On Behalf of | Sep 4, 2018 | Property Division And Asset Preservation

When a woman gets divorced, her income falls by about 20 percent on average. When a man gets divorced, his income goes up by about 33 percent on average. However, there are steps that women in New Jersey and around the country can take to help secure their retirement after their marriage comes to an end. In many case, it may not be best to keep a marital home because of the overall cost of doing so.

In addition to making mortgage payments, homeowners need to account for the cost of maintenance, property taxes and homeowners insurance policies. When it comes time to sell the home, it may be necessary to pay capital gains taxes as well as the cost of staging it for buyers. Keeping a home could also result in an individual passing on another asset that could be just as or more valuable than the home in the long-term.

Those who can’t get a mortgage in their own name may be forced to sell it shortly after the divorce.
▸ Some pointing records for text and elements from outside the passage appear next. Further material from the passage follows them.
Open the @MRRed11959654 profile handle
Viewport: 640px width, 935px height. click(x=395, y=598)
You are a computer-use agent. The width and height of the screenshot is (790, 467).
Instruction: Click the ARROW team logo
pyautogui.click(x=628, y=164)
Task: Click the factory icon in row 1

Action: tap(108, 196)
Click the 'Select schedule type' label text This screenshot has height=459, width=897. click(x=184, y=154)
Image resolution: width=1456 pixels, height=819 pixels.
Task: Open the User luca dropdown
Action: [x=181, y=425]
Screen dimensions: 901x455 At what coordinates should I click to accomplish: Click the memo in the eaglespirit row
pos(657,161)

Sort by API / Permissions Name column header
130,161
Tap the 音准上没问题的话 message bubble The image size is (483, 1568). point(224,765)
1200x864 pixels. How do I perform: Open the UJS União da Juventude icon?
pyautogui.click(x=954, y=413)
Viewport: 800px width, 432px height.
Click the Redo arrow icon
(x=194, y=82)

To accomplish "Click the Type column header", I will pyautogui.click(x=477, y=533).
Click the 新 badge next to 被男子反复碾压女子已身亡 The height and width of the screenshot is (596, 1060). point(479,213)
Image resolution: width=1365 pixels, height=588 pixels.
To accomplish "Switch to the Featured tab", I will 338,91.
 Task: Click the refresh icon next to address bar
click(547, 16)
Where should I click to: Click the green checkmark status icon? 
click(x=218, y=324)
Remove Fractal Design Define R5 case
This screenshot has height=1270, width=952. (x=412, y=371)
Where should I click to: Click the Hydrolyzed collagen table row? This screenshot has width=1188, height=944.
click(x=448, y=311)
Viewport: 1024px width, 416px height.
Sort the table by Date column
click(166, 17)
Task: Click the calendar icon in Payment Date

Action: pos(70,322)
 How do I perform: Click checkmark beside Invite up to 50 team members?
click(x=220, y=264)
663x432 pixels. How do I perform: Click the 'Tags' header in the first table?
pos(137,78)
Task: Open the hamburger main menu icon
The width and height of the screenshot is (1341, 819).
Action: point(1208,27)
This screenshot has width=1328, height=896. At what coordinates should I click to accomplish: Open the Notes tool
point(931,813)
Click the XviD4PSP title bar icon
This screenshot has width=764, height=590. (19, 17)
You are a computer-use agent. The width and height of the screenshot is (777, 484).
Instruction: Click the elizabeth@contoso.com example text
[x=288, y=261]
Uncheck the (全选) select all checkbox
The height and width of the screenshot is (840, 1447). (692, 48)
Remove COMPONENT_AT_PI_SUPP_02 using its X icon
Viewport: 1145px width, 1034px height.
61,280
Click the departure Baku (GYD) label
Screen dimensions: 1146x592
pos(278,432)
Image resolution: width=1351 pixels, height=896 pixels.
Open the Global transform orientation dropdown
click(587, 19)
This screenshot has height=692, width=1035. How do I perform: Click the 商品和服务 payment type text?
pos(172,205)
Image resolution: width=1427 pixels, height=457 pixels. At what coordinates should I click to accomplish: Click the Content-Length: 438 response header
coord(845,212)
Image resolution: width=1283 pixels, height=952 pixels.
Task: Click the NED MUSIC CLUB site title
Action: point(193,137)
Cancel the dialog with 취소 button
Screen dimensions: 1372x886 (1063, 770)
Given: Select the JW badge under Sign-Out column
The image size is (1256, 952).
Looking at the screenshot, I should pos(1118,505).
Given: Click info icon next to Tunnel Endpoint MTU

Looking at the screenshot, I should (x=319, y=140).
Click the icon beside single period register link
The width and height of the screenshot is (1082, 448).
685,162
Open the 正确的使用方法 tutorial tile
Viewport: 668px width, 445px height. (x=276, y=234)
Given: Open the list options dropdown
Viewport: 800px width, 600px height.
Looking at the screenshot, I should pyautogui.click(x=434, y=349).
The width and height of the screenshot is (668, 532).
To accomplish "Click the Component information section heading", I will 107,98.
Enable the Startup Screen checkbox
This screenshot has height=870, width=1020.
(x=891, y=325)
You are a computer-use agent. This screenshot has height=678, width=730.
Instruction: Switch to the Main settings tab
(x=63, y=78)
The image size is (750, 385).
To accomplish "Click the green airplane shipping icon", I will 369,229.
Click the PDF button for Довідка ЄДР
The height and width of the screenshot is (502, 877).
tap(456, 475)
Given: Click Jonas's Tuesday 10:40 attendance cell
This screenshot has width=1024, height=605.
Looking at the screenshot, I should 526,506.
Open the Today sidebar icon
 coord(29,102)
Of course, there is nothing wrong with owning a house after a divorce. The question is whether an individual should stay in the marital home or get something smaller and more affordable. Doing so could make it easier to hang onto assets designed to help a person during retirement.

During a divorce, the property division process may be a contentious one. However, individuals may make the process easier by remaining flexible and negotiating as much as possible. In some cases, working with a mediator can help a former couple agree on how to divide property such as a home or retirement account. An attorney can represent an individual regardless of how it is resolved.